Sure, the air coming out of my tailpipe might be cleaner than the air in LA (sorry to whomever lives there, but that smog is unbearable), but that's because the air going in is much cleaner as well.
 
GetOffYourGas said:
Sure, the air coming out of my tailpipe might be cleaner than the air in LA (sorry to whomever lives there, but that smog is unbearable), but that's because the air going in is much cleaner as well.

I don't spend much time in LA, but the last 20 years have only gotten better there.

Some of the worse smog that I've breathed recently is in places you wouldn't even guess... Missoula, Montana and Spokane, Washington.

Oh, ya, and Lagos, Nigeria.
 
EVDRIVER said:
What is the tank for?

If you are referring to the tank pictured in my previous post, it holds 55 gallons of water that I am using to water some young native plants I'm trying to get established along a city owned footpath weed patch that doesn't have water available on site. We got about 0.25" out of typically 4" of rainfall in January, so I had to resort to watering them a bit. The water was collected rain water (from December) off my garage roof.

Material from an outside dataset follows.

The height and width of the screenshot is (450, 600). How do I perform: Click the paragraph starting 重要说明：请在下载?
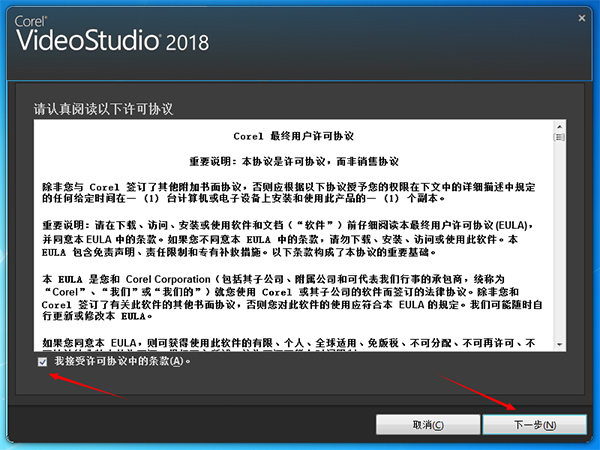click(x=288, y=239)
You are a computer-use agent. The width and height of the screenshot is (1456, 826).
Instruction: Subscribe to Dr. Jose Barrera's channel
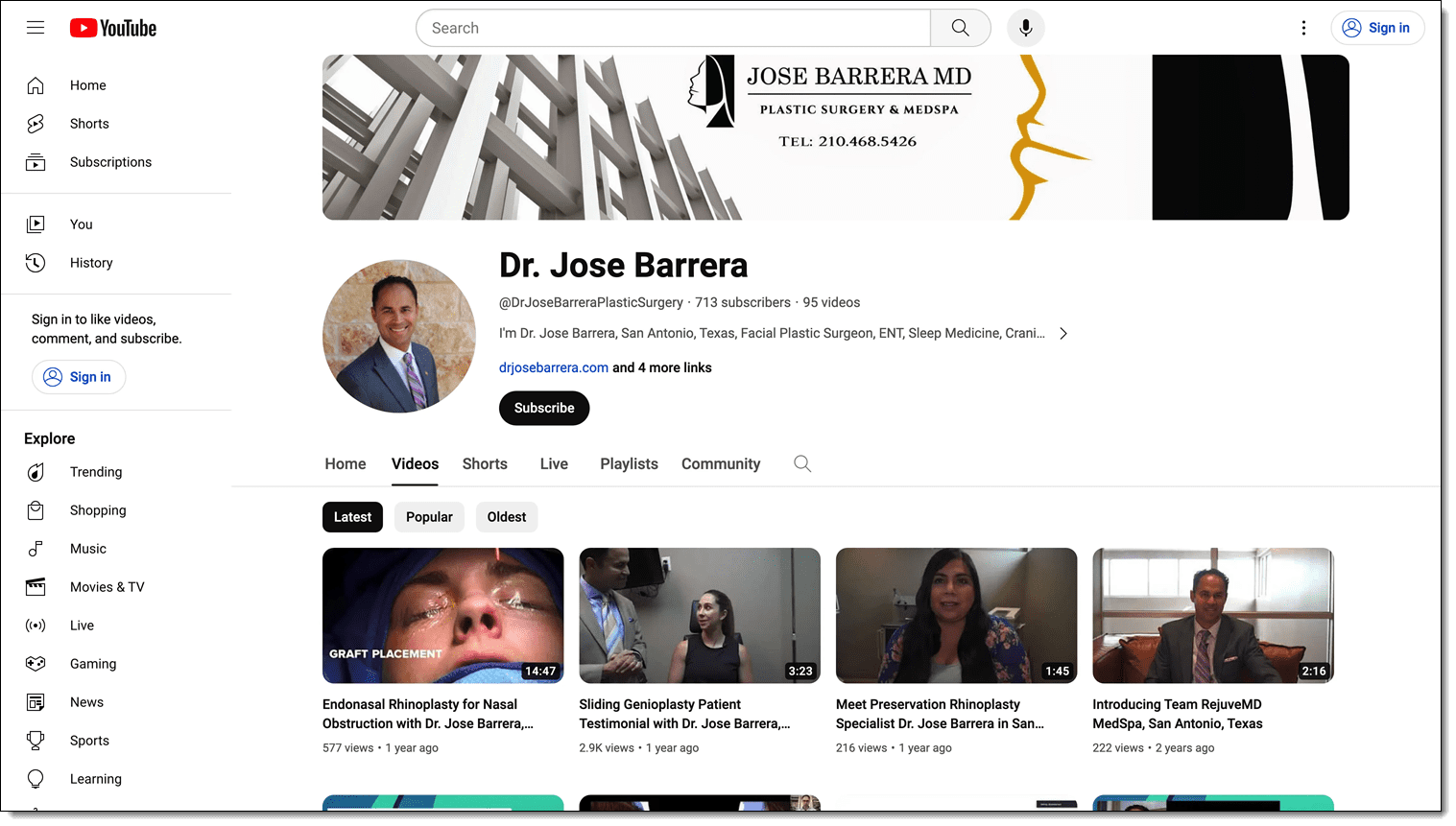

It is amusing to note that while I was able to fit this barrel upright in the LEAF with the hatch open, the same barrel does not fit upright in a 1997 Chevy S10 Blazer SUV that I have access to, so the LEAF turned out to be more capable for hauling this particular item.

Howdy
 
Worst air pollution in the nation this winter, hands down, Salt Lake City & Wasatch front cities.
Also, I call "urban legend" on the "no suicide w a modern ICE car" claim.
As to the topic of this thread, I thought for sure you were going for the acceleration, not the quiet. But the combination of the two . . . beautiful. ML
 
I just lost a good friend from carbon monoxide

Mark Balelo, the flamboyant auctioneer who appeared on A&E's "Storage Wars," was found dead in his car on Monday morning, in what appeared to be a suicide.

According to the Ventura County Medical Examiner's Office, the 40-year-old Balelo died of asphyxiation from carbon monoxide and exhaust fumes. He was found in a car parked in a garage at his Simi Valley auction house, Balelo Inc.

Balelo, known as "Rico Suave" on the series, which follows a team of auctioneers who sell off the contents of reclaimed storage units to buyers, drew interest for the outlandish outfits he wore to auctions and for the large sums of cash he brought to auctions to buy items.